**REQUEST:** Please write out everything from the line containing "Given: Open the 契約ID sample dropdown" down to the line containing "Looking at the screenshot, I should click(x=225, y=25).", swapping each "Viewport" for "Window" and leaving the rest untouched.

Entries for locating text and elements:
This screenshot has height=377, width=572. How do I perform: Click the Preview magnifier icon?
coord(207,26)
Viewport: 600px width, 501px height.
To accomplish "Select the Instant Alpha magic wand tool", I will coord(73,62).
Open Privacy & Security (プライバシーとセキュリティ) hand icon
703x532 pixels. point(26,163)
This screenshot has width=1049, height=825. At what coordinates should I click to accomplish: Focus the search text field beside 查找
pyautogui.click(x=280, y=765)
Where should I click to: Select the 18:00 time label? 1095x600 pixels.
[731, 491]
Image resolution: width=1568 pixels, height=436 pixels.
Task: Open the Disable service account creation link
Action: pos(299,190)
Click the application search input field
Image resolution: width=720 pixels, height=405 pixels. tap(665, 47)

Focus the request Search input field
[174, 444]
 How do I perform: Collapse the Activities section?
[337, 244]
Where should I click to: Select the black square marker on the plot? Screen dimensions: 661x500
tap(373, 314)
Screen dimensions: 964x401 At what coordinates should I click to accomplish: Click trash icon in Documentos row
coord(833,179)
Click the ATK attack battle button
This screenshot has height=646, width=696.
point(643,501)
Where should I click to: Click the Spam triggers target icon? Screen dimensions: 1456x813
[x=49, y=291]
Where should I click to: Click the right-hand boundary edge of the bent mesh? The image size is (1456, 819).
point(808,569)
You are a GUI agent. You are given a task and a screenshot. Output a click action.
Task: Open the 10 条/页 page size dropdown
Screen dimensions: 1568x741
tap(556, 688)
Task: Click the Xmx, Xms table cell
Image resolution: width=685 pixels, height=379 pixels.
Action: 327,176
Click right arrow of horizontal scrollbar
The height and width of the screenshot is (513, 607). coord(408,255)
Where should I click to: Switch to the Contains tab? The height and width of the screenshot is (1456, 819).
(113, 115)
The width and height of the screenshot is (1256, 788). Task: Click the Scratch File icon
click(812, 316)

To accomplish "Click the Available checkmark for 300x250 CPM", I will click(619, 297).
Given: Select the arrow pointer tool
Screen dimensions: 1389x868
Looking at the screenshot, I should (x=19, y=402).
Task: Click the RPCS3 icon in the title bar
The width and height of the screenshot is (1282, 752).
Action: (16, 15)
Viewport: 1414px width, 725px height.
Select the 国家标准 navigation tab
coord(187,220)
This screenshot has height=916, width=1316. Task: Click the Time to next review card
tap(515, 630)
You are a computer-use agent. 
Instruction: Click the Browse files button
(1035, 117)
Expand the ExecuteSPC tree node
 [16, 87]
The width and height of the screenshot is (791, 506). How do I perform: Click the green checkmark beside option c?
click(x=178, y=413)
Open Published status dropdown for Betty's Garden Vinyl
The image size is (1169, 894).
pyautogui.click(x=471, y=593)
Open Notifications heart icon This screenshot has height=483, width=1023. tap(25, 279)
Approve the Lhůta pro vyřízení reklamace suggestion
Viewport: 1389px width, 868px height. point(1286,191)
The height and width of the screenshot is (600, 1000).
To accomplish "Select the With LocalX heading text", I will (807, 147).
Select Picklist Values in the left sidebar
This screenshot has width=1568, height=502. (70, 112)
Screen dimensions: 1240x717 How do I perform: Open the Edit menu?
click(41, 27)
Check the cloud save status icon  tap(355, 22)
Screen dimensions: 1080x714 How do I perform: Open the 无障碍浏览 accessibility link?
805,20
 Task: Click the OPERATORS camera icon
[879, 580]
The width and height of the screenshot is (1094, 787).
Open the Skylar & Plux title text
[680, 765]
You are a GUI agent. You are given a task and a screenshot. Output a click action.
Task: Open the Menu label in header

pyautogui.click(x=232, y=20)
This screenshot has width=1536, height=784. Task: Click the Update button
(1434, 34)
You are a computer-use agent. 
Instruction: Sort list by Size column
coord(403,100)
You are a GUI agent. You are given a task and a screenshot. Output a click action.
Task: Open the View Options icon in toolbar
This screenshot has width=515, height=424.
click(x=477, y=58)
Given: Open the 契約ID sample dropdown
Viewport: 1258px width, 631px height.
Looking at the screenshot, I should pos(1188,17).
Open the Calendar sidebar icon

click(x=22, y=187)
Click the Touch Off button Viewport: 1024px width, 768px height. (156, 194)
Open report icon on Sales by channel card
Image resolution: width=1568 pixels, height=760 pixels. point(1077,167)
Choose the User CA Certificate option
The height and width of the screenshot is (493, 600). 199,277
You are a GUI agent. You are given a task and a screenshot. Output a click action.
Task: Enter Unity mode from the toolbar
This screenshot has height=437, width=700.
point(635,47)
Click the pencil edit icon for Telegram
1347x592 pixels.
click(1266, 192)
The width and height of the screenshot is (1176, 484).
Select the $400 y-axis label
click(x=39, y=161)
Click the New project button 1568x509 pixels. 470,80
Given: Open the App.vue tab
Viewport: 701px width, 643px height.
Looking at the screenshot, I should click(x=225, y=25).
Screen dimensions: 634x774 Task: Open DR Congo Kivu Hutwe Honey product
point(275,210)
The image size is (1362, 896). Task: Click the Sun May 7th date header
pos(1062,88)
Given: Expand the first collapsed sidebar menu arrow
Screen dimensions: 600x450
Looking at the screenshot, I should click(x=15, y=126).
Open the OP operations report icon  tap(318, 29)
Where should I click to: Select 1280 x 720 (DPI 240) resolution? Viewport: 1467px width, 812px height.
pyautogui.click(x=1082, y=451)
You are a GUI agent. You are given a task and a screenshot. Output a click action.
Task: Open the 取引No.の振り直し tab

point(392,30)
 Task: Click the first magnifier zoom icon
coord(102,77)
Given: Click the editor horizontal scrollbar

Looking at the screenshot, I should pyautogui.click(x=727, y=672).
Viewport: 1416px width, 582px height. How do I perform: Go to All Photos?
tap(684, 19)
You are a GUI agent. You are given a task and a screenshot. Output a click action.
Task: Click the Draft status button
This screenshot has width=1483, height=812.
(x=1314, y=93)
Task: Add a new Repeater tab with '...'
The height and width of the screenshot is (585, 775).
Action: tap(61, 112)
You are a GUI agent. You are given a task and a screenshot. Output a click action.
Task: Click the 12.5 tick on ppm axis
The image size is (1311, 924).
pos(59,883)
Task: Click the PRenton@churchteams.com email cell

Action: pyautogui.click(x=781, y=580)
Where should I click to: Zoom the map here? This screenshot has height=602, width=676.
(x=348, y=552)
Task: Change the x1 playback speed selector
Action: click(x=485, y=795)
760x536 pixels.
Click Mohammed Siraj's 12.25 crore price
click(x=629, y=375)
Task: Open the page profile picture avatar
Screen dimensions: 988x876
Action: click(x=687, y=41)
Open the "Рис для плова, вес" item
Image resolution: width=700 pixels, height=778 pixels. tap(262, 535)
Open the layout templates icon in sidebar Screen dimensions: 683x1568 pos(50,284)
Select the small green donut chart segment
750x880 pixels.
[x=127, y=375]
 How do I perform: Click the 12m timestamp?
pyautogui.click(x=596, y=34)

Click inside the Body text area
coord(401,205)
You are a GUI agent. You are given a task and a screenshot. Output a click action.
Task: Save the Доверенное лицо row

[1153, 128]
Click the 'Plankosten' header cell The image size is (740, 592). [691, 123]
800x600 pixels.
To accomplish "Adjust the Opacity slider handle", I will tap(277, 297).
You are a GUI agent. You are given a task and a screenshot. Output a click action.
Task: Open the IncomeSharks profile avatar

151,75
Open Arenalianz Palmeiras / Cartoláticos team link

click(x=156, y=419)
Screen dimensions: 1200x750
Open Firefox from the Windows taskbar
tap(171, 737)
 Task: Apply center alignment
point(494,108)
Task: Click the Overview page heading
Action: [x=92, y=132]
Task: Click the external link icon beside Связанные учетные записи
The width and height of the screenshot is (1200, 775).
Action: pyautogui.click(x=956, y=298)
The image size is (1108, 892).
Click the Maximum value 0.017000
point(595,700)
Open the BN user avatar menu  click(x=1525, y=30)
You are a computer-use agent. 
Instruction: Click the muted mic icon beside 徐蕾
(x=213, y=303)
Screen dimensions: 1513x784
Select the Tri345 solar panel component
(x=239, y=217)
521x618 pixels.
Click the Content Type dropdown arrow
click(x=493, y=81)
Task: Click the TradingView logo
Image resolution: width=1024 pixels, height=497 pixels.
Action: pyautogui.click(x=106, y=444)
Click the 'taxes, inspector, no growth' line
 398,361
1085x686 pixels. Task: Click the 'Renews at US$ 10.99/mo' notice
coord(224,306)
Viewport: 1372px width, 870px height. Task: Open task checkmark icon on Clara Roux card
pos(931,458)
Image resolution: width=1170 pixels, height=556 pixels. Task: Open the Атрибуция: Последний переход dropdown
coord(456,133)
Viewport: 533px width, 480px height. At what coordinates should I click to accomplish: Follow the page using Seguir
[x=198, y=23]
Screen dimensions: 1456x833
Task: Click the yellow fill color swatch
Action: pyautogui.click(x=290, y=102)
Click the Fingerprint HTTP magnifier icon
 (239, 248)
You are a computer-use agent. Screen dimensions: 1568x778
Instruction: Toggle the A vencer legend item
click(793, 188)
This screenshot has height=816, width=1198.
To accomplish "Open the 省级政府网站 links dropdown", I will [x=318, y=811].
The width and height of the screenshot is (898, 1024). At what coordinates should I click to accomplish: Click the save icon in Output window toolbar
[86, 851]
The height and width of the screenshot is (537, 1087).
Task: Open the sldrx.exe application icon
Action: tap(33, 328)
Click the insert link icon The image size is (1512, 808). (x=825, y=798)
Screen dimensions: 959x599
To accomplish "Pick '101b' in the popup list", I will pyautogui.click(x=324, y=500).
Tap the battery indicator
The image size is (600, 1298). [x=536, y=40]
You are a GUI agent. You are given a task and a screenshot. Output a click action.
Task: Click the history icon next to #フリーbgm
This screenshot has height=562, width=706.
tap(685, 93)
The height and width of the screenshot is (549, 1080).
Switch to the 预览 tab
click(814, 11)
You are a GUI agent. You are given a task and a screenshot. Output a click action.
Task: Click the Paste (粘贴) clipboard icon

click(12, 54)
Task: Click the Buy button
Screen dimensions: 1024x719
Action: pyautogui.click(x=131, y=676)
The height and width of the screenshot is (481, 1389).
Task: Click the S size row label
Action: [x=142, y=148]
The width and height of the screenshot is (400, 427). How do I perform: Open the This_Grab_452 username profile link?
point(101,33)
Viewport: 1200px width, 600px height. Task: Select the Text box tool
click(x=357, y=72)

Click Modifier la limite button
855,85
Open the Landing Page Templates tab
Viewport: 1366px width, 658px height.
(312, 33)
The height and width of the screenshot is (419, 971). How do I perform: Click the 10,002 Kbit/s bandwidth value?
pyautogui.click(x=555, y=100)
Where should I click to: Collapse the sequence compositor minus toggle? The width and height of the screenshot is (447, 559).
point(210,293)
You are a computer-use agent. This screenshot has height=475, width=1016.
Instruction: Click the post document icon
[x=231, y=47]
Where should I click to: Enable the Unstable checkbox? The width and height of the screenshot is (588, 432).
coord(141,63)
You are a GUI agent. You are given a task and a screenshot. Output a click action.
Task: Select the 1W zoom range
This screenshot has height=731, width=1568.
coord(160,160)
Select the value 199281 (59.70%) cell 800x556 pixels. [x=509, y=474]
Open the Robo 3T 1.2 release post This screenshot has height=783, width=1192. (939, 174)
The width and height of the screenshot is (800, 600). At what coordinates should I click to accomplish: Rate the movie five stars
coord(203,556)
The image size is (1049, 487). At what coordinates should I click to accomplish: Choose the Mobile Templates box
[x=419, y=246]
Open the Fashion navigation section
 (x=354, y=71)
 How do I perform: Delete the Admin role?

**COMPLETE OUTPUT:**
Given: Open the 契約ID sample dropdown
Window: 1258px width, 631px height.
Looking at the screenshot, I should pos(1188,17).
Open the Calendar sidebar icon

click(x=22, y=187)
Click the Touch Off button Window: 1024px width, 768px height. (156, 194)
Open report icon on Sales by channel card
Image resolution: width=1568 pixels, height=760 pixels. point(1077,167)
Choose the User CA Certificate option
The height and width of the screenshot is (493, 600). 199,277
You are a GUI agent. You are given a task and a screenshot. Output a click action.
Task: Enter Unity mode from the toolbar
This screenshot has height=437, width=700.
point(635,47)
Click the pencil edit icon for Telegram
1347x592 pixels.
click(1266, 192)
The width and height of the screenshot is (1176, 484).
Select the $400 y-axis label
click(x=39, y=161)
Click the New project button 1568x509 pixels. 470,80
Given: Open the App.vue tab
Window: 701px width, 643px height.
Looking at the screenshot, I should click(x=225, y=25).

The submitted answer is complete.